§ ABOUT THIS TASK
Find every line of the listing below where "agent" appears, and copy it.
Start of RECORDED DATA
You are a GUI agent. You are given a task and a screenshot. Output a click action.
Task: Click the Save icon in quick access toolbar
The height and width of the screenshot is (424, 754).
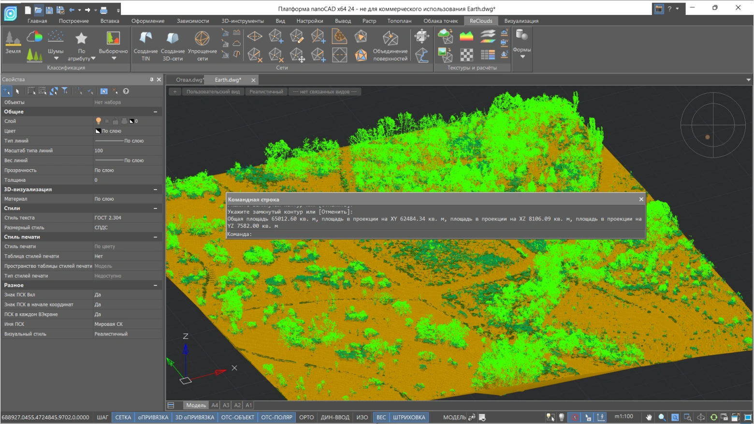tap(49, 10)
End of RECORDED DATA
Start of RECORDED DATA
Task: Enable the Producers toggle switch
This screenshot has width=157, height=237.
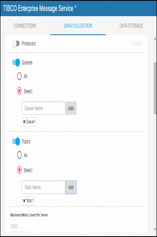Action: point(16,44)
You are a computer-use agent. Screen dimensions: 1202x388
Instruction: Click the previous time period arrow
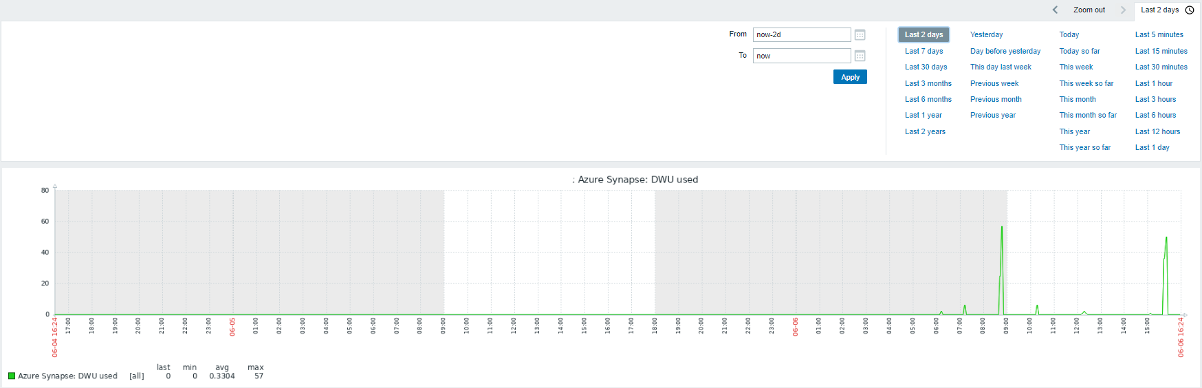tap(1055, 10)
End of RECORDED DATA
§ ANSWER BELOW
You are a GUI agent. You are given a task and a screenshot. Output a click action.
You are a computer-use agent. Screen dimensions: 1202x388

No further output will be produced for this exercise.